Wise coaches know the best place to really identify the nature of a student-athlete is to note what they post on social media. Even smart kids will do dumb things for the sake of getting noticed. What they fail to realize is—they may get noticed by coaches, not just peers. On many recruiting forms today, colleges ask for students’ social media account names or addresses. When this happens in high school, it can sabotage a college scholarship. When it happens in college, it can sabotage how high a player gets drafted. Good advice to student athletes: “Pause Before You Post.” Brandon Chambers at Marymount University tells athletes, “Never let a 140 character tweet cost you a $140,000 scholarship.”

Truth be told, social media is here to stay, so we’ve got to equip student-athletes to navigate it and leverage it for positive outcomes. ESPN reports 75% of student-athletes use Twitter, a 241% jump in one year. Sadly, many teens have used it as a platform to complain about playing time, bicker with a teammate, or trash-talk an opponent in a very cowardly way. All they can see is today. We have to help them change that mindset.

The Bigger Picture

Social media is just a symptom of a culture that conditions kids to think short-term. Another symptom is PED’s. It was two years ago that Lance Armstrong admitted to taking Performance Enhancing Drugs. He is now the poster-child for what’s wrong with this mindset. Armstrong lost $75 million and his reputation… taking shortcuts. In every event I mention his name, I never find anyone who likes him. At the same time, a stunning 11% of high school student athletes admit to using human growth hormone, based on a study from the Partnership for Drug Free Kids. (Less than 1% of Olympians use them). PED abuse among teens is epidemic (and this is only the number of students who admit to it). They are obviously not thinking about the long-term outcomes. Once again, all they can see is today.

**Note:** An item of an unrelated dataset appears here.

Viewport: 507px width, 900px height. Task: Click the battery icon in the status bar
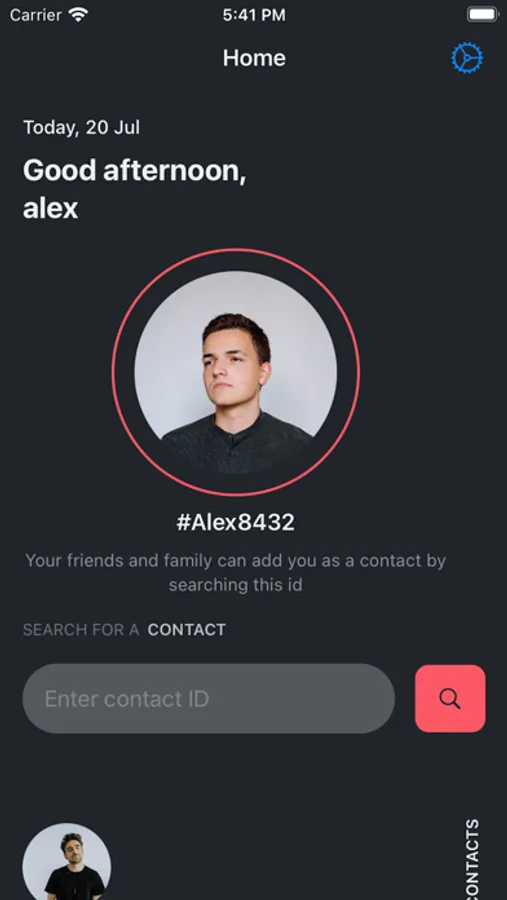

Speaking of long-term outcomes, young athletes failing to manage money is yet another symptom. When scholarships transform into salaries at the pro level, why is it that so many athletes have no intuition about saving, spending or investing money well? How come it is rare that these young men and women fail to have much money once they’re done playing their sport? Check out the numbers:

  • 60% of NBA players are broke within five years of retiring from the game.
  • 78% of NFL players go bankrupt or end up facing serious financial stress within two years of ending their playing careers.

What Must We Do to Help Them?

So how do we address this short-term, shortcut mindset in student-athletes? Let me suggest three mindsets we must teach our athletes to embrace. More specifically, we need to teach them to:

  1. Think Bigger
    We must enable student-athletes to think bigger than their performance in a single sport. While this focus appears helpful at first, it eventually fosters an unhealthy, under-developed, and potentially immature student-athlete. Many coaches choose to recruit student-athletes who play multiple sports in high school because they seem to be more emotionally healthy and well rounded.
  1. Think Before
    Next, we must condition athletes to think ahead and see potential outcomes before they arrive. This prevents so many crises and enables them to prepare for a tough future. This is leadership. I often tell athletes: the more you can see ahead, the better you can prevent damage. In other words, the better we get at previewing, the better we’ll be at preparing.
  1. Think Beyond
    Finally, we must equip student-athletes to see beyond the scope of their current, personal reality. Leaders gain influence by being able to see more than others can see; they have perspective because they see all angles of an issue, both on and off the field. I tell athletes: the further out you can see, the better your decisions are today.

One more thought. Before you work on the short-term, shortcut thinking in your athletes—how are you avoiding this mindset?